Fifty years later, in 1969, after Jose “Mantequilla” Napoles won the welterweight title, Mexican fans ran into the ring and carried him on their shoulders while he wore a sombrero charro—a Mexican symbol of masculinity and culture. Napoles had lived in Mexico for years, fleeing Cuba after Fidel Castro banned professional boxing. It did not matter that he was from the Caribbean island; fans adopted Napoles as an honorary Mexican.
After his victory, Napoles visited the Basilica of Guadalupe in Mexico City, giving his thanks to the Virgin de Guadalupe who he claimed helped him in winning the world title. Napoles, who later became a Mexican citizen, even co-starred in a movie alongside iconic Mexican luchador El Santo, in the appropriately-named Santo Y Mantequilla Napoles en La Venganza de La Llorona.
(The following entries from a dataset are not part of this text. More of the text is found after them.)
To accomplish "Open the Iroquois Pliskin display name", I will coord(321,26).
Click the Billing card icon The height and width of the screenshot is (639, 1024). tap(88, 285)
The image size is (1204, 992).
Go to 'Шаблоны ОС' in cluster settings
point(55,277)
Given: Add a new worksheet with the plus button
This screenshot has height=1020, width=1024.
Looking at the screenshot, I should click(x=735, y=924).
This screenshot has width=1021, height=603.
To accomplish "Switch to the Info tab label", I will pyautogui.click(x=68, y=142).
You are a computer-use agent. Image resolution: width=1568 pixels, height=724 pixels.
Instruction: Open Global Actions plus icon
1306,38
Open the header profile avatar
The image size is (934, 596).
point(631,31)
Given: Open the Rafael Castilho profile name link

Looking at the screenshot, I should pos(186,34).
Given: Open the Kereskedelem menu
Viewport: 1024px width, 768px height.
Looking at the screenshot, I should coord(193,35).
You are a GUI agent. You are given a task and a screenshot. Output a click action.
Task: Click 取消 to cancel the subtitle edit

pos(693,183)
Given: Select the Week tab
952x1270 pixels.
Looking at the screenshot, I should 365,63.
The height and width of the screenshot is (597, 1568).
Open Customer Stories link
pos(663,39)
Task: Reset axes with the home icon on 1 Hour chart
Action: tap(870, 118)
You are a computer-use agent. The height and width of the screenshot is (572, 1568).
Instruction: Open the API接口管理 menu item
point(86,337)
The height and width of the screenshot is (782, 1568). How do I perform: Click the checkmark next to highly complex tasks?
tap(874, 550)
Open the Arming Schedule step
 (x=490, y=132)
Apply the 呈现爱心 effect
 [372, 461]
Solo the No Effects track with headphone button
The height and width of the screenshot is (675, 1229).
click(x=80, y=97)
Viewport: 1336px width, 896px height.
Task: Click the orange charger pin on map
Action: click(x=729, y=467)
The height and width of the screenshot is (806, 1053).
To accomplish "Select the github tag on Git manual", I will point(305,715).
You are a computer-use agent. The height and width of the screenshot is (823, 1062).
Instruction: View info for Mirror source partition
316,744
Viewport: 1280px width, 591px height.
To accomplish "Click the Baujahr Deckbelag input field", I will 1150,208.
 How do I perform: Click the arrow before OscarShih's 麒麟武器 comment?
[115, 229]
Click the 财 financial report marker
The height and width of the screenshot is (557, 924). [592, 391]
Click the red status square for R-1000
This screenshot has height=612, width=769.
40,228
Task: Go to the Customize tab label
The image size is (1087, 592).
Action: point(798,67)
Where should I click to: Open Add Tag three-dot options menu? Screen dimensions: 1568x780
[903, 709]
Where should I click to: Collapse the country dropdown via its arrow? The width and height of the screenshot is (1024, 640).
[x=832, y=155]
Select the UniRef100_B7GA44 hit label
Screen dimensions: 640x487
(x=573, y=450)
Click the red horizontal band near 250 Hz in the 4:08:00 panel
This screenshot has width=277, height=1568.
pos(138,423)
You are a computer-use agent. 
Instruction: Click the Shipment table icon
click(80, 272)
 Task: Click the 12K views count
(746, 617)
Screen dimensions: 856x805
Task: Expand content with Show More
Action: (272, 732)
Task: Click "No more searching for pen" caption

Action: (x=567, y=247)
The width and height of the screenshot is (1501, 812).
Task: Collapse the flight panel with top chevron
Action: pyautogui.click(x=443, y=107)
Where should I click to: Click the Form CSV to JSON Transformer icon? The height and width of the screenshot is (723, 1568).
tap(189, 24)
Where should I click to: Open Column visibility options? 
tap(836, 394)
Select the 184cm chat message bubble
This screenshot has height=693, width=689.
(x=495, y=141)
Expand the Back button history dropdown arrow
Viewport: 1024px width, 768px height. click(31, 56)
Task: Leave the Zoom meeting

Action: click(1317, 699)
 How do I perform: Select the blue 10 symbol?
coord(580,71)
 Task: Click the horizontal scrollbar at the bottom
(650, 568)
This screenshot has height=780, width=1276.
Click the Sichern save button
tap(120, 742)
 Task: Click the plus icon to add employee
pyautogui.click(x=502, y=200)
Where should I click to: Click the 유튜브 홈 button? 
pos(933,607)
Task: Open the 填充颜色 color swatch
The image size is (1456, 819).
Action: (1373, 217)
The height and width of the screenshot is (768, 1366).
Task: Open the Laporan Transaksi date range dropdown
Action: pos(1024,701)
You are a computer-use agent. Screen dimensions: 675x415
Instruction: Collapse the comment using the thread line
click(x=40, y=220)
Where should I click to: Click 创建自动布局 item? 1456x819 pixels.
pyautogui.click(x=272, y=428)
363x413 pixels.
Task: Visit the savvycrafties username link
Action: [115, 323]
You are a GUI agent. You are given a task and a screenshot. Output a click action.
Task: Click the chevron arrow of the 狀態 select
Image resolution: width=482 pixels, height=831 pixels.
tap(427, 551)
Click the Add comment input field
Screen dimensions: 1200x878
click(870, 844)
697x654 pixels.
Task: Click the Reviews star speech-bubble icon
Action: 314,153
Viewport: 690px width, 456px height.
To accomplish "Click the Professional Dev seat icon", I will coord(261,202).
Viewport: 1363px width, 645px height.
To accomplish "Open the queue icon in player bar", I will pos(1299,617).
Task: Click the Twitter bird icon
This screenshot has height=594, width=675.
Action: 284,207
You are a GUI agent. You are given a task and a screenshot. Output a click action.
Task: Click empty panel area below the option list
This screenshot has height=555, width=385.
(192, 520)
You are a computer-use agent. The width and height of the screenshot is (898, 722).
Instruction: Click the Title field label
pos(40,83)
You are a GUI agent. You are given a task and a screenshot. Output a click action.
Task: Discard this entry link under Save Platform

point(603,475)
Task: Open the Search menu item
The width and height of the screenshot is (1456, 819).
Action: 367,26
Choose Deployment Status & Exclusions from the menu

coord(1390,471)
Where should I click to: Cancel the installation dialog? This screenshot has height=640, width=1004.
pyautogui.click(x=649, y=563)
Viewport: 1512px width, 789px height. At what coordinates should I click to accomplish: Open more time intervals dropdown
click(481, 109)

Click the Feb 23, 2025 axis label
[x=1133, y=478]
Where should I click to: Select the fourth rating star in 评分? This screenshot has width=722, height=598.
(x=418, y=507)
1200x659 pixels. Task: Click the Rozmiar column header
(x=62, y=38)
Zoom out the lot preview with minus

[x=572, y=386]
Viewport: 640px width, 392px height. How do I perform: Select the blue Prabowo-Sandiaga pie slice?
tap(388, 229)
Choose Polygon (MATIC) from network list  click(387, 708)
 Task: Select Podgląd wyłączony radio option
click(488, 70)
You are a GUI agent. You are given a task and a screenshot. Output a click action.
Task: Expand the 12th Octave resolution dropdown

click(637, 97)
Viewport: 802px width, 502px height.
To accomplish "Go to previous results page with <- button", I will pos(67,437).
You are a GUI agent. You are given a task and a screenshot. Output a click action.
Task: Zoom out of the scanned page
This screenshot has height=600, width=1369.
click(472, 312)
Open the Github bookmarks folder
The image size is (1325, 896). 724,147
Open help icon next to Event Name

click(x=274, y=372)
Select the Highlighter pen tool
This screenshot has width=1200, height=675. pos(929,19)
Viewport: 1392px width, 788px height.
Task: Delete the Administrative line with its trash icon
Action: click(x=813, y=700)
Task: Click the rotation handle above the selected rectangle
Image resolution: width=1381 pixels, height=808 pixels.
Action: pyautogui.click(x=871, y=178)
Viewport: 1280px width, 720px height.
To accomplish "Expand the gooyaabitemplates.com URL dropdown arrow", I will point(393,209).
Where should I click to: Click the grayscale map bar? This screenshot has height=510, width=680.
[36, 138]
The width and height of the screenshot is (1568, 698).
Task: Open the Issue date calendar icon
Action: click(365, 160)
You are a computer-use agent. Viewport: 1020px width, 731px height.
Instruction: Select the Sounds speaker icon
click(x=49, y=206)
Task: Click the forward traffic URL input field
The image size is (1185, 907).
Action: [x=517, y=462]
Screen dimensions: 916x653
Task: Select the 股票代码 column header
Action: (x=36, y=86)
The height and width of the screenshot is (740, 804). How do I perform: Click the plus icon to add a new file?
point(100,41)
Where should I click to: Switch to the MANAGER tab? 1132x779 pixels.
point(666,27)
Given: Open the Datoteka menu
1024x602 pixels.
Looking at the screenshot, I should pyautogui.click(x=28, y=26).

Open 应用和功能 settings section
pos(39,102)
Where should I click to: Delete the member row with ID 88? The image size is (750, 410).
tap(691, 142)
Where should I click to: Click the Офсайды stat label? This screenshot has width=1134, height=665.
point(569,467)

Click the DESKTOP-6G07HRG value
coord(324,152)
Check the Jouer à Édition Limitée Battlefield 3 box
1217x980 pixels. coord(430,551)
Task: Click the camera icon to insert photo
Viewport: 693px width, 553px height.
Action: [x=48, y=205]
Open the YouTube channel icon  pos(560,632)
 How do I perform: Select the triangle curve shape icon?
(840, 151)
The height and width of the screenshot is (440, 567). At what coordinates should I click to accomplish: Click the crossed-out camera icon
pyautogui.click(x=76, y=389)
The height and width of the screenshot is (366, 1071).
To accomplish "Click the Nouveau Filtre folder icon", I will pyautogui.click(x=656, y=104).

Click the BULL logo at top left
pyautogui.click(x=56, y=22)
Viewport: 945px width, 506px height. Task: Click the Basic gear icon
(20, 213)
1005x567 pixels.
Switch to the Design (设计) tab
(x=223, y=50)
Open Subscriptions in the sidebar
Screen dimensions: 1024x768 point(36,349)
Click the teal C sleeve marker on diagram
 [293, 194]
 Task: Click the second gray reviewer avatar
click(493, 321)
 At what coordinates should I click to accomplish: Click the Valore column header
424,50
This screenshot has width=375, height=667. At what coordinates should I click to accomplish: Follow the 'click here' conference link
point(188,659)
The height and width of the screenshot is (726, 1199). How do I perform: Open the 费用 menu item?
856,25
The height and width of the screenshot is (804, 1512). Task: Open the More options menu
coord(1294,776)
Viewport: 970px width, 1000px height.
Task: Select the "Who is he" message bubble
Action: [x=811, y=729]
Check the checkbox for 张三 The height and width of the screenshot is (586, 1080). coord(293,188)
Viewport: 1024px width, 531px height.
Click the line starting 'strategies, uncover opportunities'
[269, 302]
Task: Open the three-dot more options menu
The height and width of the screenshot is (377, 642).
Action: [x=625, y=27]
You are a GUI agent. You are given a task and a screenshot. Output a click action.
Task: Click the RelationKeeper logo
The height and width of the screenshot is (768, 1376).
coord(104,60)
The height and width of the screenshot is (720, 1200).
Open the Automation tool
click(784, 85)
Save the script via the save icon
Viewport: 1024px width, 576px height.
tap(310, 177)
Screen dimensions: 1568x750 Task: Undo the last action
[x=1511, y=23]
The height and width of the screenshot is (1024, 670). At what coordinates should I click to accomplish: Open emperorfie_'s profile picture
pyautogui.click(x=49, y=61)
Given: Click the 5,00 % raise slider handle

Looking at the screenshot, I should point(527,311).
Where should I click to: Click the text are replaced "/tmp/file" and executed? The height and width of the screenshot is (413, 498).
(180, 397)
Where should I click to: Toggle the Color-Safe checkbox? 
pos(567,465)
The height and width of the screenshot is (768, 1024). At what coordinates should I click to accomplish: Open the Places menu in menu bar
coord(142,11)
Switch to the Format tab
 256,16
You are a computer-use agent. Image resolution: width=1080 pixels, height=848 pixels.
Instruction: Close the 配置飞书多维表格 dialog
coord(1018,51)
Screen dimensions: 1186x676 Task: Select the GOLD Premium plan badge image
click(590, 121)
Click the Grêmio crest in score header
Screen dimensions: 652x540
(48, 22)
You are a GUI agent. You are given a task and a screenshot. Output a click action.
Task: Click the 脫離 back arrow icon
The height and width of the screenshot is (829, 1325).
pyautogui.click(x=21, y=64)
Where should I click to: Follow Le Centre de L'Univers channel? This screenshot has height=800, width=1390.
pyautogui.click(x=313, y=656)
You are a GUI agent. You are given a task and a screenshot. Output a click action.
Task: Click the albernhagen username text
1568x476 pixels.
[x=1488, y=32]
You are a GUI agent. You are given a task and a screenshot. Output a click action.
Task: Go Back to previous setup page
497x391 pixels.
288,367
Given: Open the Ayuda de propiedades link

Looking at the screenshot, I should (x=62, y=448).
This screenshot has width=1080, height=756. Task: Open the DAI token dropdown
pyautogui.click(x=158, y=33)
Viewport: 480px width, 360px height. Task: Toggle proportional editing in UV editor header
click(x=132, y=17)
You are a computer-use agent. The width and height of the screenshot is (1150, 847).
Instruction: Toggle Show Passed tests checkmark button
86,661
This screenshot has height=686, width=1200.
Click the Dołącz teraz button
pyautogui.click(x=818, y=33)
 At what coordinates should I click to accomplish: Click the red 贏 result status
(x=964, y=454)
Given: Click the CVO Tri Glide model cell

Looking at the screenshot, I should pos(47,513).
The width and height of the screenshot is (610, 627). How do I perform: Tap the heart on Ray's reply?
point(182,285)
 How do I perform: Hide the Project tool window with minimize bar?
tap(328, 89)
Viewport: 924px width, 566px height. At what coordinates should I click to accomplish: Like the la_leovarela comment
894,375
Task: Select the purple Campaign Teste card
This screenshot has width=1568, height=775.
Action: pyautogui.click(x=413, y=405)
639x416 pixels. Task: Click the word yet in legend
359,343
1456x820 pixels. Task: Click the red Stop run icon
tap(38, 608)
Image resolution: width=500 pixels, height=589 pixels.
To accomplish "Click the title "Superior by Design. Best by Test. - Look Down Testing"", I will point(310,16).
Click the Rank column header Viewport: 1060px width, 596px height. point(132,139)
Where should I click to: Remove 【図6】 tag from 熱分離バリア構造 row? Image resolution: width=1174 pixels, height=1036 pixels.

Unlike Johnson and Napoles, Golovkin is not attempting to make a life for himself within Mexico, though he visits and even poses for pictures wearing a sombrero charro on occasion. Instead, Golovkin’s entrance into Mexican culture is through appealing to the machismo that is an inherent part of Mexican boxing. While Golovkin and his people do not explicitly mention it, machismo is certainly at the core of his allure.
Samuel Ramos and Octavio Paz are two of Mexico’s most-respected intellectuals who contend machismo comes from a deep, subconscious inferiority complex that leads towards “irrational imitation.” When their imitation cannot duplicate those they wish to emulate, machismo becomes an overcompensation.
According to Ramos in his 1972 book Profile of Man and Culture in Mexico, when a Mexican compares “his own nullity to the character of a civilized foreigner, he consoles himself in the following way: ‘A European has science, art, technical knowledge, and so forth; we have none of the here, but…we are very manly.’” The juxtaposition between a European and Mexican—scientific and manly—helps make sense of Golovkin’s evolution into boxing’s Mexican style.
Three people, all of Mexican descent and each for different reasons, allow Golokvin—an unlikely candidate as a Kazak—to grab on to the Mexican boxing culture and style: Abel Sánchez (his trainer) Julio César Chávez (who epitomizes Mexican boxing in the eyes of many), and Saul “Canelo” Alvarez (who serves as a counter-example).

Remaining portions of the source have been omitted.